Dataset records
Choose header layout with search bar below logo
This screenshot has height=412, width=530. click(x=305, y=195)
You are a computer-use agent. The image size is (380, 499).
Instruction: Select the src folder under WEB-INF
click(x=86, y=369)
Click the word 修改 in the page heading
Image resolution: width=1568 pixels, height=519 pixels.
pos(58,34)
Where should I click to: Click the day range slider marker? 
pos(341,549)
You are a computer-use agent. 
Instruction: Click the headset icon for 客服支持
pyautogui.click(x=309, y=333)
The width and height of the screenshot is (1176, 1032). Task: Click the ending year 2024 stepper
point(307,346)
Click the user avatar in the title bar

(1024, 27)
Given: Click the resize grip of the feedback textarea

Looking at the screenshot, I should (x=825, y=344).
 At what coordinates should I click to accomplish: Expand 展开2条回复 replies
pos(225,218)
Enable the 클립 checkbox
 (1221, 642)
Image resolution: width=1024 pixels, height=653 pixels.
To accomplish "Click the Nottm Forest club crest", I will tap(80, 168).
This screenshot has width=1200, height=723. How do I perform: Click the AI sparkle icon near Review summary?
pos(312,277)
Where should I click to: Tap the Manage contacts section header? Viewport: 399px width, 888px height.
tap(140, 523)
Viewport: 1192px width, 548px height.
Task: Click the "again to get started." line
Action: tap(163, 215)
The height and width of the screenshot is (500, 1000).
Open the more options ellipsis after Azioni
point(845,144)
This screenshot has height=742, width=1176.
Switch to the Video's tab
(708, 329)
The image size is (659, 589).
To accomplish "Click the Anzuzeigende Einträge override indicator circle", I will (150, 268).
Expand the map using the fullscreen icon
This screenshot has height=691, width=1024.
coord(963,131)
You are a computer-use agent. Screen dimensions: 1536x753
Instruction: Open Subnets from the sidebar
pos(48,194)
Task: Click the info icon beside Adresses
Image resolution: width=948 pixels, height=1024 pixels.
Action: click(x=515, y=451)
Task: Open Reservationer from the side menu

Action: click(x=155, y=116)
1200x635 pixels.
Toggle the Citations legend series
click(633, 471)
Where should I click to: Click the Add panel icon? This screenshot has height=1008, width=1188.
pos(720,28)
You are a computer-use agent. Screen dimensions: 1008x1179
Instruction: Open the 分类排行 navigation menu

### What the task requires
Collect every line above that contains the word "will".

### Solution to this task
To accomplish "Click the Nottm Forest club crest", I will tap(80, 168).
To accomplish "Click the Anzuzeigende Einträge override indicator circle", I will (150, 268).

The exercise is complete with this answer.